Quaternary carbons come up much weaker than their brethren, mostly due to the fact that having a proton attached helps the nucleus to relax faster.  Better than increasing d1, though, is to reduce the flip angle.  I deal with a lot of quaternary carbons, and you can actually pulse faster with a lower flip angle if you want to shorten your time and increase your signal to noise.  There's a good article on this trade-off between d1 and flip angle in an old JMagRes somewhere.  I'll see if I can dig up the article for you.

i'd be interested in that article too, thanks

[movies]

i assume that you are familiar with the nuclear overhauser effect, which is why the ipso signal is lower. From a practical viewpoint, jamming a whole bunch of compound in the tube is a good way. but if you are limited in compound, you can encourage the peaks to appear by increasing d1, the relaxation delay. your experiment time will also increase however.

Isn't it the case that the NOE gives an enhancement to the signal of protonated carbons, not a decrease in signal to the quaternary carbons?  I am almost positive that this is the case.

[Yggdrasil]

The sign of an NOE depends on the molecular correlation time and your field strength.  When your correlation time << 1/(larmor frequency), the NOE will enhance your signal.  This is the case for most small molecules.  However, when correlation time >> 1/(larmor frequency), you don't have any more double quantum transitions, so zero quantum transitions become the primary means of cross-relaxation.  This leads to a negative NOE, decreasing the signal from coupled nuclei.  This is the case for protein NMR (beause proteins are huge).

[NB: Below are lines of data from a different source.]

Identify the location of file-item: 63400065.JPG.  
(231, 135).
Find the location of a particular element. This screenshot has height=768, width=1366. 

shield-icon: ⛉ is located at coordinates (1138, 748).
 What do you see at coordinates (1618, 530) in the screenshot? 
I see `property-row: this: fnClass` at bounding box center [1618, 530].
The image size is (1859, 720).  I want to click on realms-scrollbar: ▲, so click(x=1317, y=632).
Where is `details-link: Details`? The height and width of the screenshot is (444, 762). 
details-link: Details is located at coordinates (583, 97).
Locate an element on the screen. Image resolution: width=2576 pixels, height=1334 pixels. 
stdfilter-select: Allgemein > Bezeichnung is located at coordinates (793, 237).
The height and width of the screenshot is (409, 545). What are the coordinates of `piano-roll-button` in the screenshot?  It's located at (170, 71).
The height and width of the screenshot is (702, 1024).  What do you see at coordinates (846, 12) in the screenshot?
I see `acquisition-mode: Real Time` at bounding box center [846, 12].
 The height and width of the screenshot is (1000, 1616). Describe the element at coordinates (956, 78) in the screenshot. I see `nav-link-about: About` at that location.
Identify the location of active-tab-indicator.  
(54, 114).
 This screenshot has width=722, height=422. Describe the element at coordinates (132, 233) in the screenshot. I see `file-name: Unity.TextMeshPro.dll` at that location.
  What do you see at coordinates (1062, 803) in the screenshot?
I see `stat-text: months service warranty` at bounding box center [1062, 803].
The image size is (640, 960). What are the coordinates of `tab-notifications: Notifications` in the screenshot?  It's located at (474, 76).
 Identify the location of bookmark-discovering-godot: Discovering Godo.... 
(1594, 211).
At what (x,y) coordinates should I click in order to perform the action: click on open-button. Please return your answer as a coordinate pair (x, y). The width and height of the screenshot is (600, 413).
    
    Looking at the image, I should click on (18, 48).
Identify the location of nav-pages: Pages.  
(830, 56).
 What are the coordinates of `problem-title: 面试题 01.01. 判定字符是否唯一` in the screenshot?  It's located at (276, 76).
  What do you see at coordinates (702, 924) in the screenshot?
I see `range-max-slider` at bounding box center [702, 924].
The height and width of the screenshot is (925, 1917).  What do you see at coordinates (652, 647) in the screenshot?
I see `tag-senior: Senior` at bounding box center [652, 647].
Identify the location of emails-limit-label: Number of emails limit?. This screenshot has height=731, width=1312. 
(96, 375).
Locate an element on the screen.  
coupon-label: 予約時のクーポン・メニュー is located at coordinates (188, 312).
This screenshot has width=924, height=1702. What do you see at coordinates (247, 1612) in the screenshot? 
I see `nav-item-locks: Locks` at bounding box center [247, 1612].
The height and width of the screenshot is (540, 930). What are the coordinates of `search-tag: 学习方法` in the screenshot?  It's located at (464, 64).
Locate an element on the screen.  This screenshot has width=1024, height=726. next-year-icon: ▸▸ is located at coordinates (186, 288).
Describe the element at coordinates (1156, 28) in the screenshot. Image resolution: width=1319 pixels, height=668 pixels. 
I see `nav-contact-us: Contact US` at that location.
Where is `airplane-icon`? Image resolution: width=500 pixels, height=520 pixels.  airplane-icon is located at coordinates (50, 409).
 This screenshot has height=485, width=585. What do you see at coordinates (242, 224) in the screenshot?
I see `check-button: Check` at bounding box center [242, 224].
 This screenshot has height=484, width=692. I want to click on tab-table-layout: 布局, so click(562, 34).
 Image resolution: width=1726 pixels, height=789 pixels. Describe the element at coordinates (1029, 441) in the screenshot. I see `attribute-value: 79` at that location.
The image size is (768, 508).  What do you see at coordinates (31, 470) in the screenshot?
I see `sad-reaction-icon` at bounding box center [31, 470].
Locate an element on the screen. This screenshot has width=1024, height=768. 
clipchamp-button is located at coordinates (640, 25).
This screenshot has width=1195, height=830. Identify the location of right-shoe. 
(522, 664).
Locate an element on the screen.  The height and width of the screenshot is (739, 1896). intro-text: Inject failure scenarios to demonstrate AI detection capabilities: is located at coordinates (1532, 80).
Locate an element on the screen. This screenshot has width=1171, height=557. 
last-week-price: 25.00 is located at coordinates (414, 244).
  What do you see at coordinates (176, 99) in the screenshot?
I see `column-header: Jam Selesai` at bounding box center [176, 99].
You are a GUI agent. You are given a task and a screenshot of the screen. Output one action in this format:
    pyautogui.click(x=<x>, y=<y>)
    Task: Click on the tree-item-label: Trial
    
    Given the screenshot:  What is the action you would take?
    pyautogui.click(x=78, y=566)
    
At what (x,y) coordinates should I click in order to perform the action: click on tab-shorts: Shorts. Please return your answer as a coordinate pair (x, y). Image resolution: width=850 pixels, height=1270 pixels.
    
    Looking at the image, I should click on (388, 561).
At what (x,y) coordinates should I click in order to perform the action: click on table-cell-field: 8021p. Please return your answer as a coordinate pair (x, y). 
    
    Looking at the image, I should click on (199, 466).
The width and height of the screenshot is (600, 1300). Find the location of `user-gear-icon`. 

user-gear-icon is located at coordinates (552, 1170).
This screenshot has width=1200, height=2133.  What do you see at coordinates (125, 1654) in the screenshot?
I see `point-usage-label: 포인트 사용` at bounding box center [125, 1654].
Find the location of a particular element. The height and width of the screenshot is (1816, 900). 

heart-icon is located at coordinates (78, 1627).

I've never done small molecule NMR, though so I don't really know how large a molecule has to be to give negative NOEs.

[kiwi]

Isn't it the case that the NOE gives an enhancement to the signal of protonated carbons, not a decrease in signal to the quaternary carbons?  I am almost positive that this is the case.

i'm coming from the small molecule angle, the NOE gives an enhancement to those nuclei that can relax by it (in practice usually everything but quaternary carbons). as mentioned above, for (much) larger molecules, the situation breaks down. and from doing a whole bunch of molecules, up to probably 800 daltons i have never noticed a breakdown in this relation. And afaik, the effect comes about because of the decreased relaxation time for those nuclei, resulting in increased signal only because a higher proportion of nuclei will relax in a given relaxation delay d1. if you wait for longer (up d1), the quat signals will relax too.

[chmjmhi]

@hmx9123: Thank you, I'll give it a read out of general interest if you turn it up.

@kiwi and the discussion in general: Yep, I'm familiar with NOE. In fact I can see all my quaternary carbons. In the current example I am looking at 1-methyl-3-phenyloxindole and its derivatives and because of really nasty overlap in the aromatic region of the 1H spectrum it is hard to get much information out of the HMQC, which means I don't know which of the tertiary carbons I am missing. I lean towards the 4'-aromatic (overlapping the 2',6' or 3',5' signal), since I have a full account of carbons in 1,3-dimethyloxindole.